→ Problem statement
Restate every record exactly as it is written, while omitting the pictures it holds.

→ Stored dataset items
--- START ---
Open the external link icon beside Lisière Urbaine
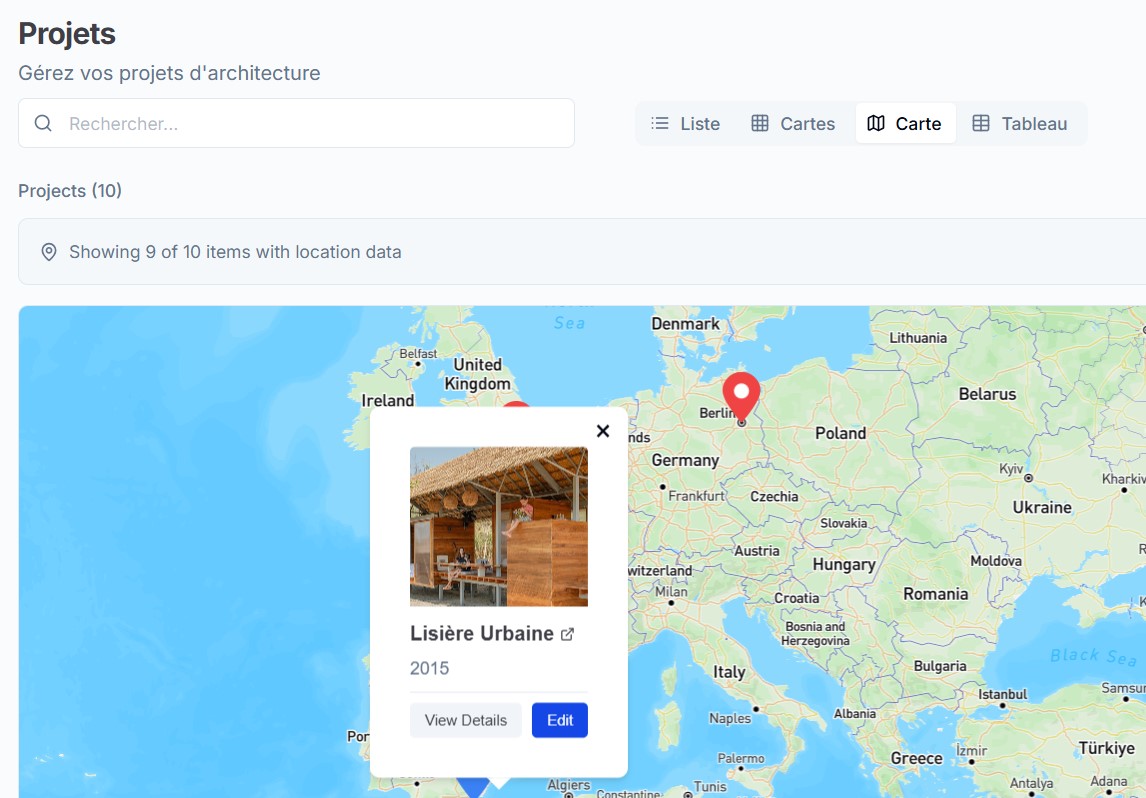1146x798 pixels. point(568,635)
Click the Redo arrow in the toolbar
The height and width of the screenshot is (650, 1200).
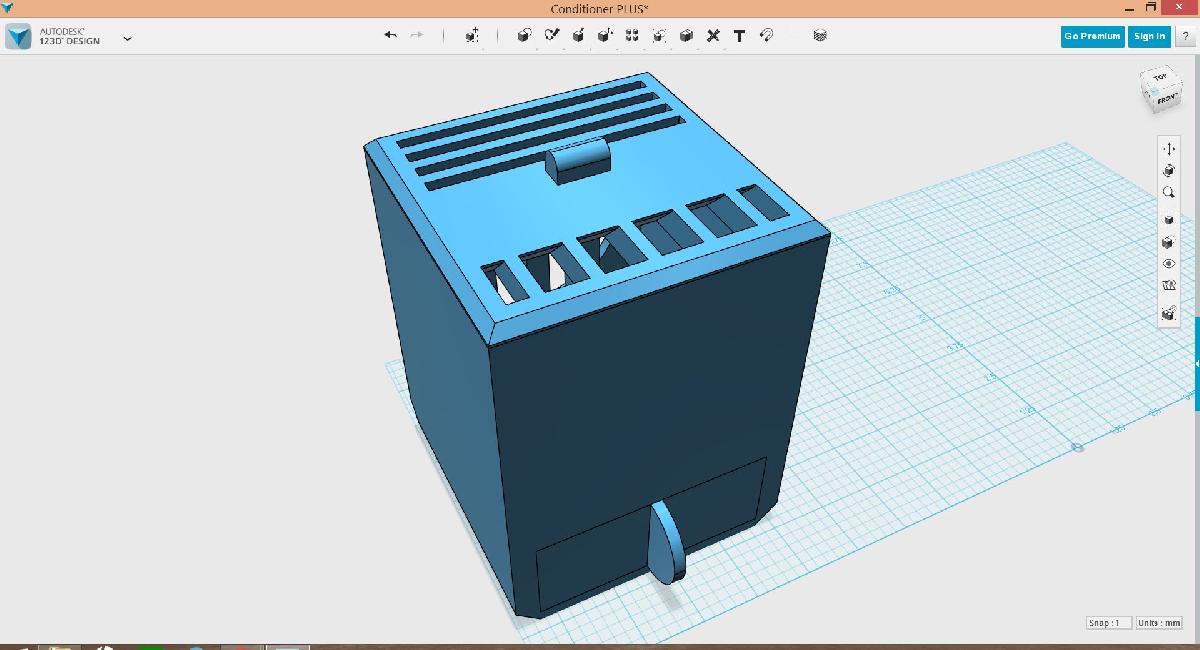coord(417,35)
--- END ---
→ Result
Open the external link icon beside Lisière Urbaine
1146x798 pixels. point(568,635)
Click the Redo arrow in the toolbar
The height and width of the screenshot is (650, 1200).
coord(417,35)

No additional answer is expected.